An die Diskussionen mit der Kirchenverwaltung, den einstimmigen Beschluss im Marktrat und die verhältnismäßig kurze Bauzeit erinnerte Bürgermeister Reiner Gäbl. "Gemeinsam haben wir eine schöne Lösung für die leerstehenden Räume gefunden und passend zum Kindergarten gerade für Kleinkinder eine ideale Krippe geschaffen." Die Existenz einer Krippe in einer Marktgemeinde sei eine gesellschaftspolitische Diskussion und gesetzliche Vorgabe.

Die Bauphasen in Gedichtform Revue passieren ließ Architekt Josef Schönberger. Mit beispielhaftem Einsatz hätten 23 Firmen überwiegend aus der Region eine hochwertige Arbeit geleistet. Die Baumaßnahme begann in den Sommerferien 2012 und der Heizungsbetrieb folgte bereits im Dezember, so dass die ersten Kinder am 2. Mai einziehen können.

Als Markenzeichen nannte Schönberger den vorgelagerten Spielgarten und die schattenspendenden Hochstammobstbäume, aber auch das besondere beruhigende Grün an den Innenwänden.
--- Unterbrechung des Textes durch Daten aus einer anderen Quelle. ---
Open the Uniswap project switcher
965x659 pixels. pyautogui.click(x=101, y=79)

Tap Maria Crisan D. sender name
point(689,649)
Großen Wert wurde auf den Fingerschutz an den Türen gelegt. "Dieses Gesamtwerk braucht keinen Vergleich zu scheuen", fasste Schönberger zusammen.
Einen Dank für die qualifizierte Zusammenarbeit richtete der Architekt übereinstimmend mit Gemeinde und Pfarrei an die beteiligten Firmen. Symbolisch übergab Architekt Schönberger an Pfarrer Bauer den Schlüssel und als Zuschuss für die Einrichtung dem Kindergartenteam eine Geldspende. Die Gesamtkosten von 380 000 Euro reduzieren sich um die staatliche Förderung von 270 000 Euro, so dass die Gemeinde noch 75 000 Euro und die Diözese zusammen mit der Kirchenverwaltung den Rest von 35 000 zu tragen haben.

Neues Leben

"Es ist immer schön, wenn neues Leben geboren ist. Für mich und das Team ist es eine der schönsten Aufgaben, mit den Kindern zu arbeiten", betonte Kindergartenleiterin Beate Sparschuh. Die Leiterin bezeichnete die Krippe als familienfreundliches Dorf, in dem sich die Kinder außerhalb der Familie geborgen fühlen und bestens entwickeln können. "Nur gemeinsam kann man derartiges erreichen und ans Ziel gelangen" fügte Beate Sparschuh an.

Die kontrovers geführten Diskussionen begründete Kirchenpfleger Anton Hochwart mit dem Zusammentreffen der Pfarrheimsanierung. Für die jungen Familien und die Infrastruktur sei der Bau der Kinderkrippe ein gelungenes Muss.